At the beginning of every semester, parking is a seemingly never-ending problem. But this Spring, students get a new twist to the cruel joke that is our parking situation.
Three hundred parking spaces have been eliminated from the already slim-pickings to make way for the new student services building and its construction.
To make matters worse for students, the entire top level of the parking structure will be converted to staff parking to make up for the staff spaces lost in Lot B.
Which makes sense: professors unable to park would mean they would not be able to get to their class, which in turn means no classes. And no classes means your bloody, honk-filled battle to swoop in on that one open spot that was vacated exactly one second prior, means absolutely nothing.
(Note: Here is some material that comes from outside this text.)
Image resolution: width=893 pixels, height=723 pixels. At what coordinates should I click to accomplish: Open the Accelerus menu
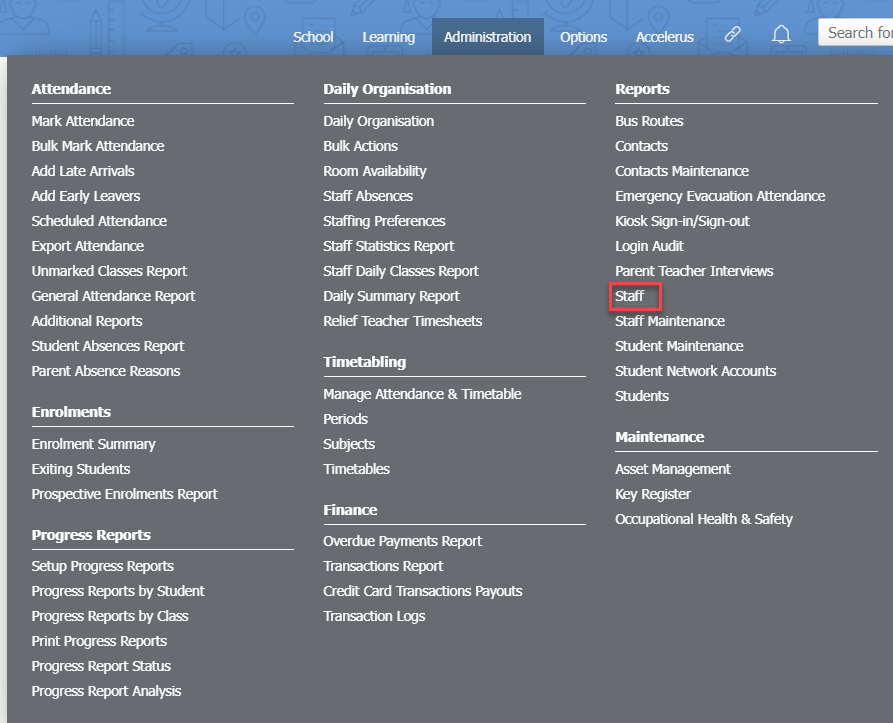point(664,36)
While the new Student Services building will combine the many places a new student has to go to get started at Riverside City College into a “one-stop shop,” we can’t help but wonder why our ongoing parking problems have seemed to go unaccounted for. And not only unaccounted for, but made worse.
It’s understandable why it seems parking today wasn’t taken into consideration, as it takes years to plan any new building projects and construction, and the new(ish) parking structure was only completed in 2006 … taking nearly 10 years to realize maybe one parking structure addition wasn’t completely sufficient.
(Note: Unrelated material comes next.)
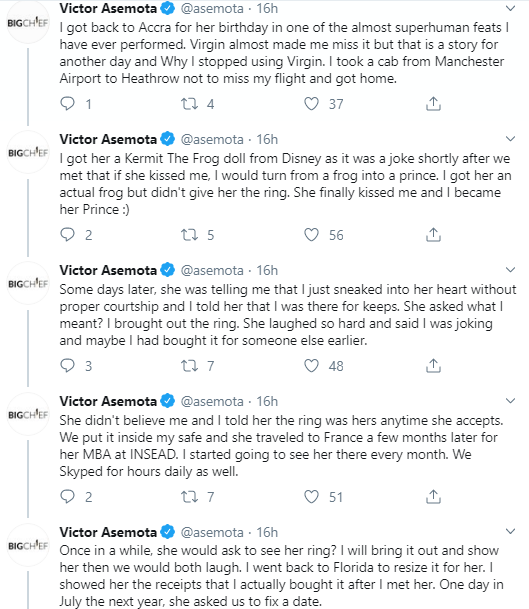Like the tweet with 48 likes
Viewport: 529px width, 609px height.
(311, 365)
In December 2011, the then president of RCC, Cynthia Azari, accepted the Strategic Planning executive Council recommendation to construct a new Student Services Building.
When planning new buildings and anything new on campus, growth is taken into consideration, but seeing as how even with the parking structure and several other lots, parking has always been a problem for the majority of the fall and spring semesters, it seems the growth was miscalculated.
According to Wolde-Ab Isaac, interim president of RCC, plans for the parking situation are in the works, at least somewhere in the Facilities Master Plan. But with how long it takes for the state and school systems to work, we wouldn’t hold our breath. We suggest students take advantage of the free bus pass available to students or carpool.